## Written problem 1
Answer these questions about the NFS article:
(a) What support does the article say is now built into NFS?
(b) What networking speed does the article give for the heyday of many parallel file systems, and what speed does it give for today?
(c) Who is quoted in the article, and what is his role?
## Written problem 2
Please continue the article on NFS as a foundation for exascale storage, starting after its last paragraph.

## Reading passage
NFS Might Be the Only Foundation for Exascale

SPONSORED If you’ve been living in a world of heavy-duty parallel file systems and scale-out NAS, chances are good you have been there for a while. Decades, perhaps. Back in those far-flung days when scalability meant making trade-offs, when the network was the bottleneck rather than storage, and hard drives were the (sometimes) steady workhorses they still are today.

And why bother looking beyond this vista after years of investment in Lustre or GPFS/Spectrum Scale and an HDD or even hybrid flash arrangement? It works, after all, you say; flash is too expensive and layering another parallel file system into the mix would create more complications than it would solve at this point.

Here’s why organizations, especially with rapid scalability concerns, are gazing beyond the well-known pastures of traditional NAS (i.e. NetApp, Isilon).

But here is the funny part about this: all of the tried and true, familiar technologies backing that stable of storage resources are being upended by one technology that has been around just as long: NFS. That’s right, the network file system, which you already know is not a file system at all, but a protocol used to build all the fancy scale-out NAS installations that don’t actually scale beyond certain limits.

If you stopped paying attention to NFS when you switched to a parallel file system, you might have missed some important additions. The biggest is that it is no longer impossible to talk to multiple machines. RDMA support is now built in. And that whole east/west traffic nightmare with endless updates has been resolved.

When you take these innovations, pull it together from a single namespace over a monolithic pool of flash, the possibilities of NFS grow exponentially. In fact, this kind of approach might be the only thing to usher in the era of AI training at any scale in addition to supporting companies and centers building big HPC systems. We’ll get to how this all comes together and what extra layers are required to do this at 500PB scale in a moment.

The last time many HPC and large enterprise shops shook things up in terms of storage architecture was during the rush to keep pushing data and compute together. The network was the bottleneck. At that time, HDDs were the norm and although densities went up at a regular cadence they could never keep pace with network capabilities. Many of the parallel file systems in use had their heyday with 1GB/sec networking. It’s now 400GB/sec — a 400x improvement — while HDD versus SSD might be 30x. In other words, in the midst of this transition the cracks in this data colocation strategy started to show.

For instance, how were sites, especially with a lot of transactional data, going to handle scaling with updates that needed to propagate across an increasing number of machines? “That kind of traffic within shared nothing architectures has created a law of diminishing returns as they grow beyond petabytes,” says Jeff Denworth, co-founder at VAST Data.

The solution on-the-fly for sites that wanted to scale was to just deploy a bunch of small clusters for storage and why parallel file systems persisted, even though such scale-out NAS systems could not resolve all the backend contention of east-west traffic and ended up blocking on certain nodes that other machines wanted to access.

(Target position records)

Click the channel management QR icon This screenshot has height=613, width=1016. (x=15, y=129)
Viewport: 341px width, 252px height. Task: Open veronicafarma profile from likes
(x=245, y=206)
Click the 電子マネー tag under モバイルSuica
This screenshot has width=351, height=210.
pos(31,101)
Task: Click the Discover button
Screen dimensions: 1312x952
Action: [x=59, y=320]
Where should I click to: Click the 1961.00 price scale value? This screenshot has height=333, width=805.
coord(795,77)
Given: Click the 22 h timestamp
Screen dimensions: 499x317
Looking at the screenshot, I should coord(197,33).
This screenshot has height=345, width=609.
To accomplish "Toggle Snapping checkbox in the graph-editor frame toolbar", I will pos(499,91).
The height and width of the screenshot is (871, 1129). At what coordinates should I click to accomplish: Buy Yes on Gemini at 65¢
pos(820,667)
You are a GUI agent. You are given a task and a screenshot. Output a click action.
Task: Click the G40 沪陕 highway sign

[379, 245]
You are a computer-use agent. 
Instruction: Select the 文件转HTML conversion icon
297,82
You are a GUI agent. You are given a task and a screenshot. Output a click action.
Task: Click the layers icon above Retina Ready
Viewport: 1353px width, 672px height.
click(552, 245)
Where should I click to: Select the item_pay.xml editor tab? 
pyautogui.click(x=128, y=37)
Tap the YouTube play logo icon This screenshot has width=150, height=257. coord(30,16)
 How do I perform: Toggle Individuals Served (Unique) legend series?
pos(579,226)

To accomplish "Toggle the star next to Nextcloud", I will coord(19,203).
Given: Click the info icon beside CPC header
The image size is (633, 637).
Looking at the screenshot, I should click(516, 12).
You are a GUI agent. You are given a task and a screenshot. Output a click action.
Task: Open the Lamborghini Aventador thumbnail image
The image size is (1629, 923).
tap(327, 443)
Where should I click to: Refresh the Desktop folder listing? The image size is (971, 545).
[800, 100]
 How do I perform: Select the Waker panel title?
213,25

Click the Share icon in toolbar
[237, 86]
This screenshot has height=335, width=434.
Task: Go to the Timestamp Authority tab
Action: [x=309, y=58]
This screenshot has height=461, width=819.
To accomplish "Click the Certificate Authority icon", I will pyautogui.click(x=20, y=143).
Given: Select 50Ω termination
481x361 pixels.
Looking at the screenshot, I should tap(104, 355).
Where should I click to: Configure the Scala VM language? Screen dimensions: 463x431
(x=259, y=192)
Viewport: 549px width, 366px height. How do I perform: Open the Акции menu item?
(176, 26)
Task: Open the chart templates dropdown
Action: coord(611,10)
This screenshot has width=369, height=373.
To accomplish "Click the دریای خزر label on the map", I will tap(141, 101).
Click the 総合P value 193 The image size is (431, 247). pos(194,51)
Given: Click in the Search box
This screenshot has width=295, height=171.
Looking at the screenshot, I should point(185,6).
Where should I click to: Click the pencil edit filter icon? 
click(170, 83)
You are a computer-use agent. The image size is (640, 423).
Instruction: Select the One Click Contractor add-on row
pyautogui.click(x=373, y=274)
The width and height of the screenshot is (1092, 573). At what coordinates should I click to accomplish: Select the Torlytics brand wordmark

## Final answer 1
(a) RDMA support.
(b) 1GB/sec then and 400GB/sec now, a 400x improvement.
(c) Jeff Denworth, co-founder at VAST Data.

## Final answer 2
As legacy Isilon and Dell/EMC users have begun seeing in real-time in the last couple of years in particular, linear performance scaling peters out and while some have taken the approach of building a shared nothing database architecture to cover multiple nodes, contention reigns. The more clients accessing that database, the faster performance degrades and the ripple effects through the cluster hit hard. What also is petering out is the tough choice between going with a lot of nodes with a little capacity on each to avoid nasty data rebuilds or having a few big ones and hoping like hell that a rebuild doesn’t take too much downtime.

So, let’s revive NFS since we’re talking about old ways of doing things. And talk about all the new tricks NFS can do — how well it can perform dives into a pool of shared flash without all the contention, inefficiency, lack of manageability, and bluntness.

If you’re new to NFS again, imagine this: a NAS where each node in a disaggregated and shared nothing cluster is stateless. There’s a gleaming pool of SSDs underneath that each node has access to and in those SSDs are a series of transactional data structures that let all those different machines access the same ranges in a single namespace. What this means is no cache and that means none of the cache coherence code that muddled things up in the old days. That coupling of low-latency flash and NVME-oF in all its stateless glory means no more east/west traffic and an Exascale storage architecture that looks more Exascale-ready than the lumbering parallel file system machines that will hit that mark in the coming years.

VAST Data has had success already with some of the world’s largest banks, the NIH, DoE, and NASA, among many others. But what Denworth thinks is keeping the others in the dark is that they have not updated their notions of what NFS can do, how pooled flash can act as an archive and ready-to-go source of data for computation, and that the wealth of NAS-based systems just will not keep up with where they’re going next, whether its Exascale computing or massive-scale AI training.

It’s not just the big enterprises and HPC centers that need to take note of existing applications. If what we see written on the wall is correct, AI training will become first a growing workload before being an organization’s entire corpus of data. Instead of different data stored in separate bins, having that entire volume or archive, pooled up and ready for compute in fast-to-access flash, might be the only way to efficiently do machine learning at any scale. Only a certain amount of data can fit on-board GPUs or other systems. As the space matures — and the data-overloaded companies stop building separate flash-based clusters just to handle training and put it all in the same unified pool — part of the complexity of training and a slice of the cost in management and storage/transfer go down.

With emerging workloads like AI or even record-scaling HPC applications, saying that with just a few changes, NFS is ready to take over might seem dramatic. The real alterations to the protocol to make it all just work are in VAST Data’s wheelhouse. All the considerations that used to apply for NFS (no coordination, need for caching, etc.) are legacy in an all-silicon flash world. VAST randomizes the I/O for better parallel performance across a lot of flash and lets its novel data reduction algorithm block similar elements together globally instead of in chunks in ways traditional compression cannot touch.

The mere act of turning off caches means you get “atomic levels of consistency” across 500,000 clients all accessing the same namespace. With NFS over RDMA and the option to use GPUDirect too on the NFS innovation side, streamlined storage is the name of the new game.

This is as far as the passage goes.